Data records: Begin

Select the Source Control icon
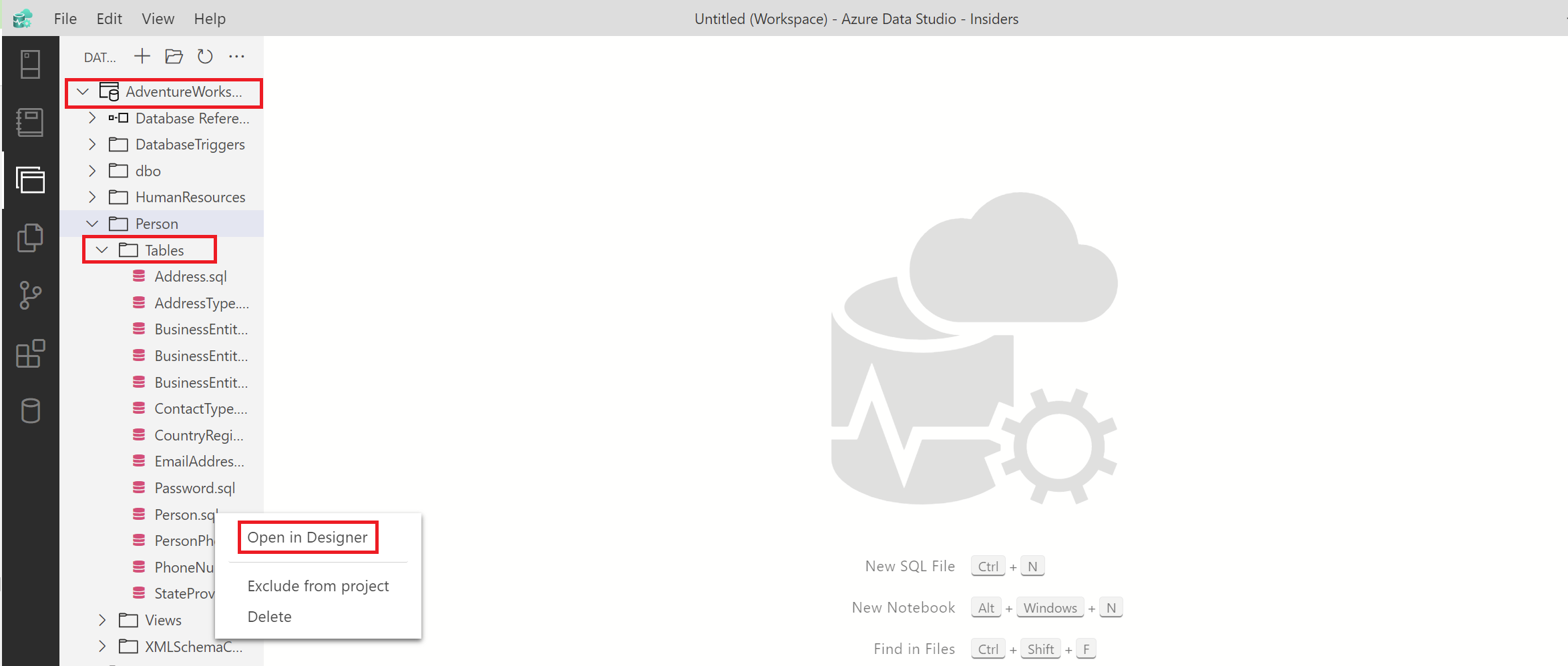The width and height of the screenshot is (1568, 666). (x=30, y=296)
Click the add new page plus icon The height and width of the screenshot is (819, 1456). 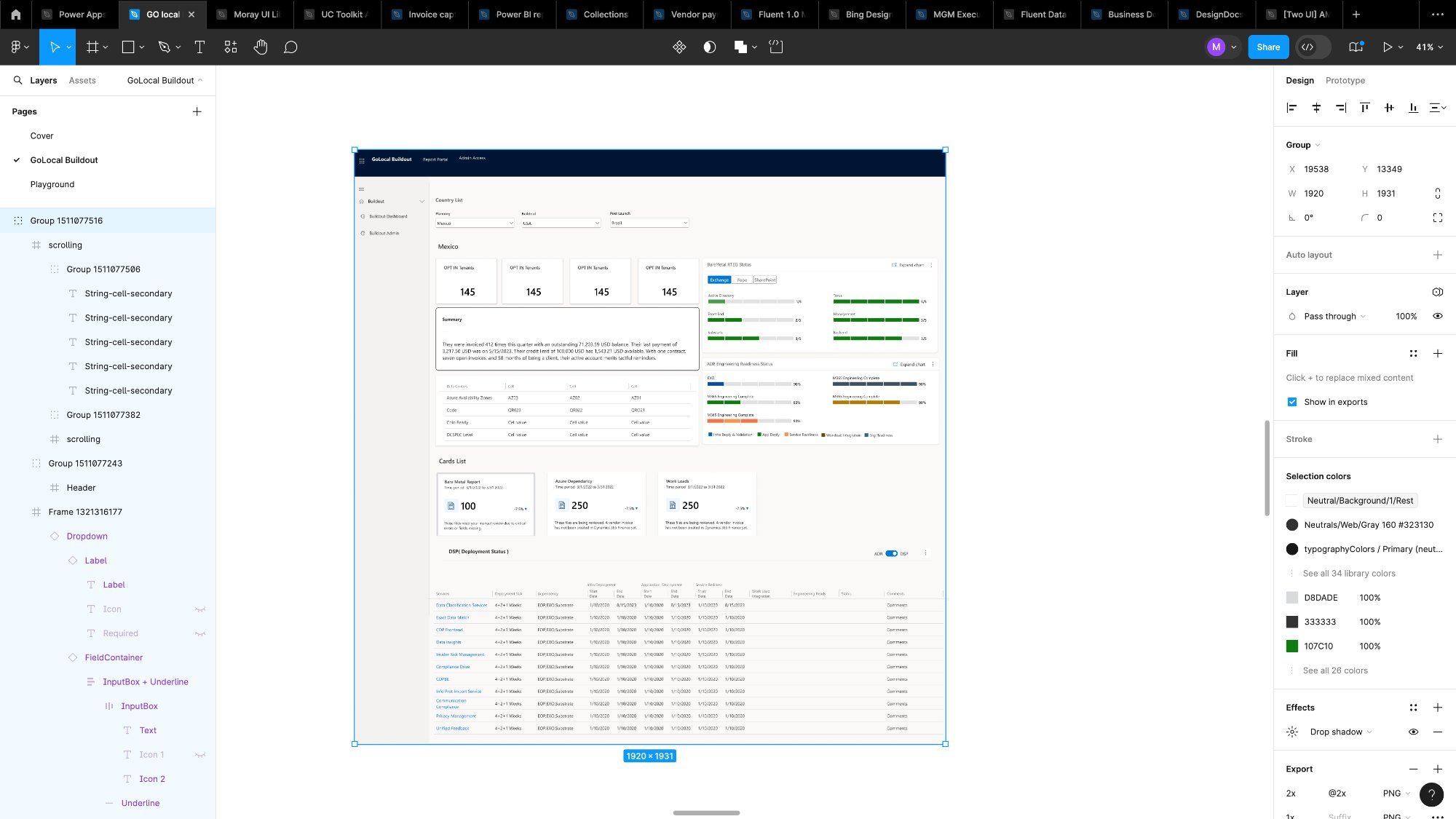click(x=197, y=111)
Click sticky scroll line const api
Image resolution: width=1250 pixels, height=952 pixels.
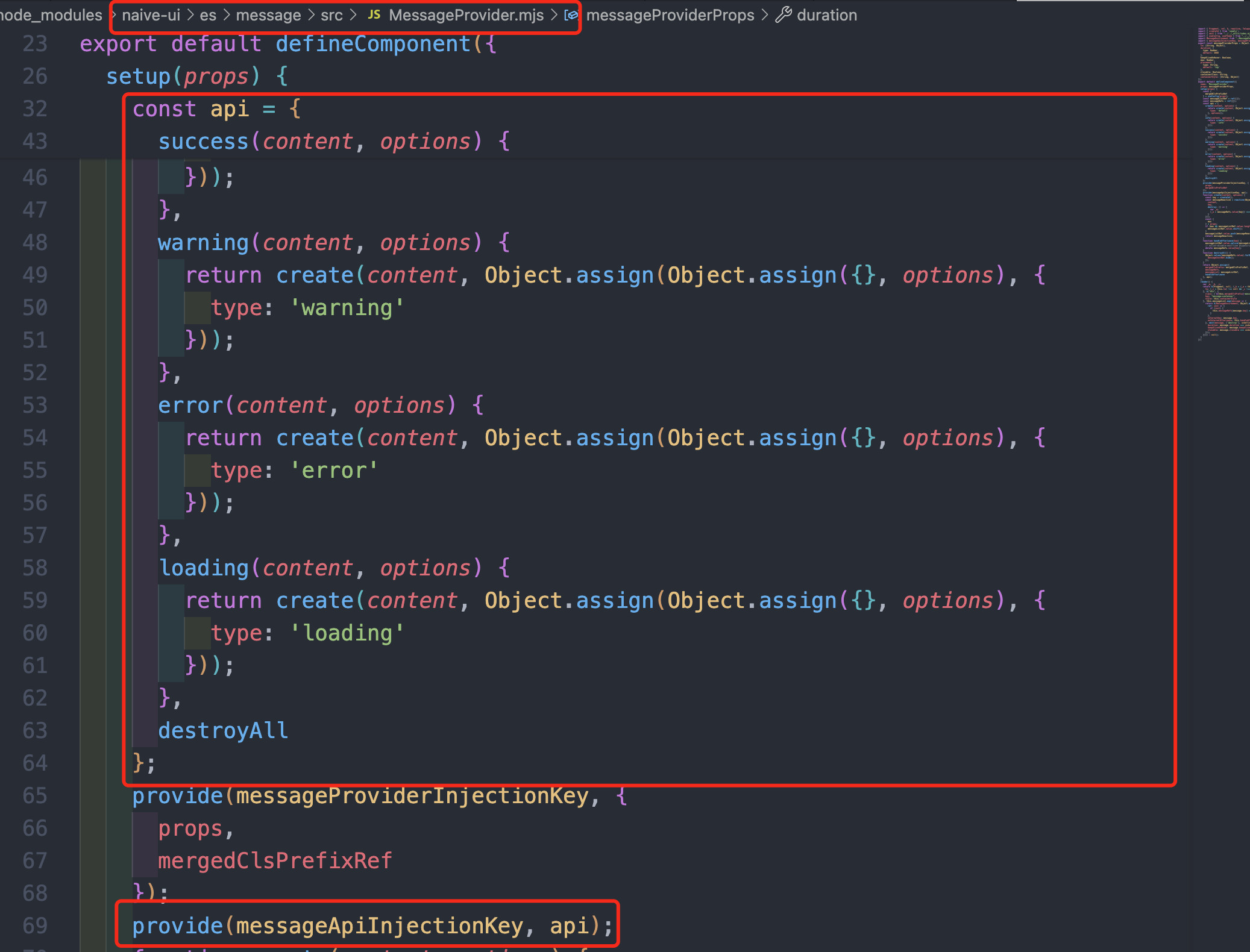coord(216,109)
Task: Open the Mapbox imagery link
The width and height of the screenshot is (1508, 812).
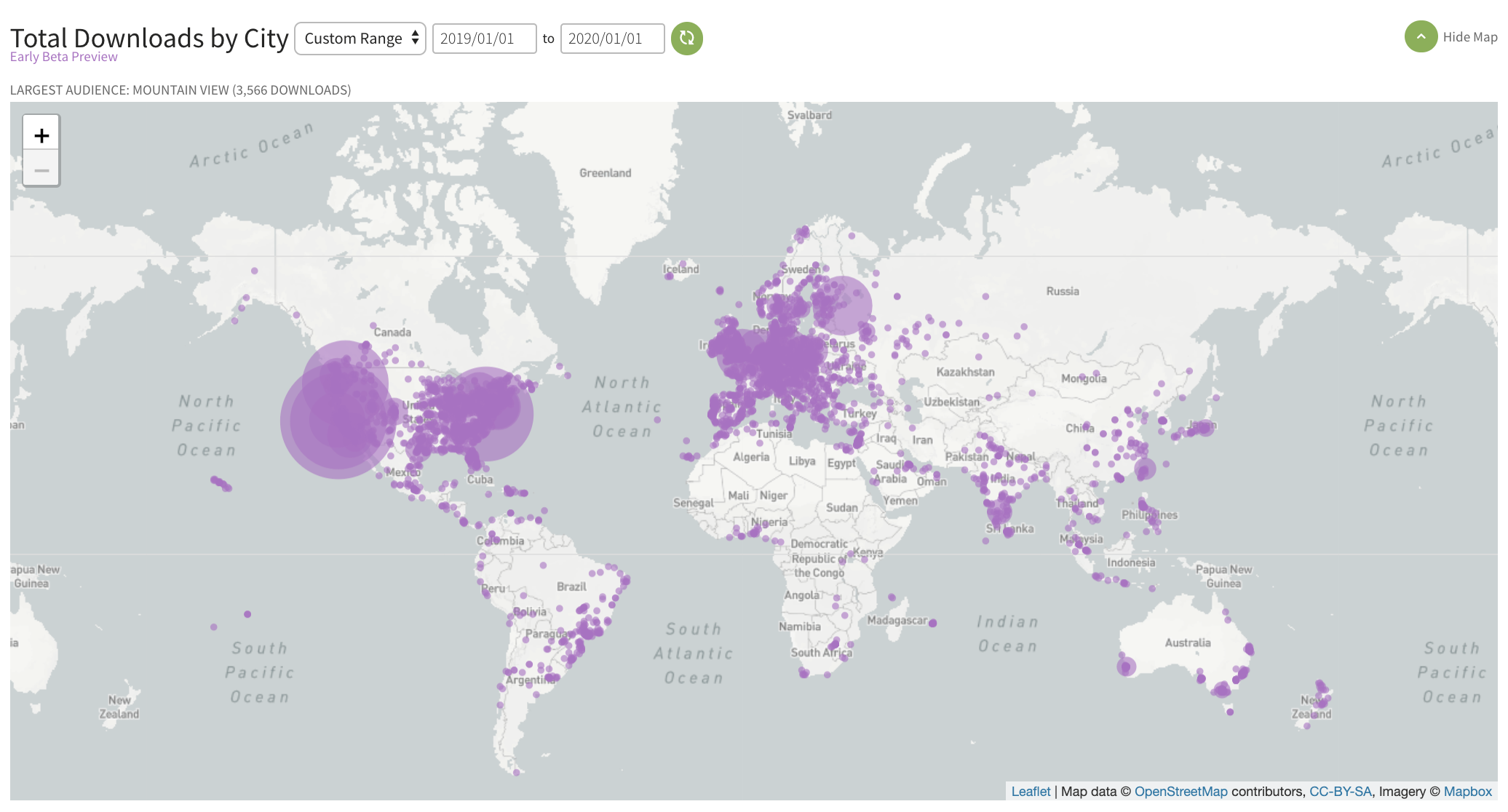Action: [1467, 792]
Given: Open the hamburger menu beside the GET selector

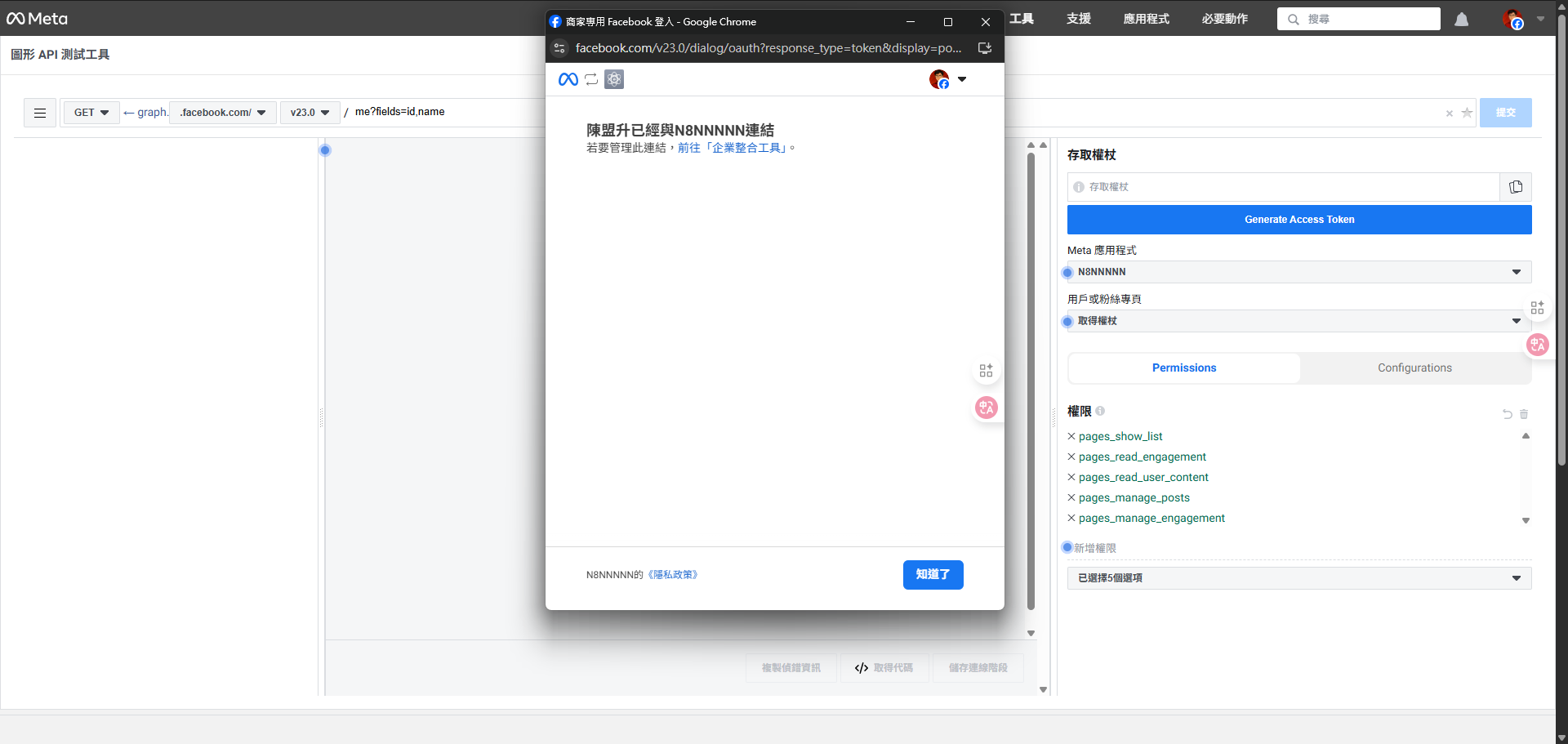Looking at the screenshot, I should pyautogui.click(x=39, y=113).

Data records: End

■ Task prompt: Give again, word for word, only the lines from the line containing "The width and height of the screenshot is (1508, 812)." through the last line above, both included; leave the pictures out.

■ Result of this exercise:
The width and height of the screenshot is (1508, 812).
Action: [1467, 792]
Given: Open the hamburger menu beside the GET selector

Looking at the screenshot, I should pyautogui.click(x=39, y=113).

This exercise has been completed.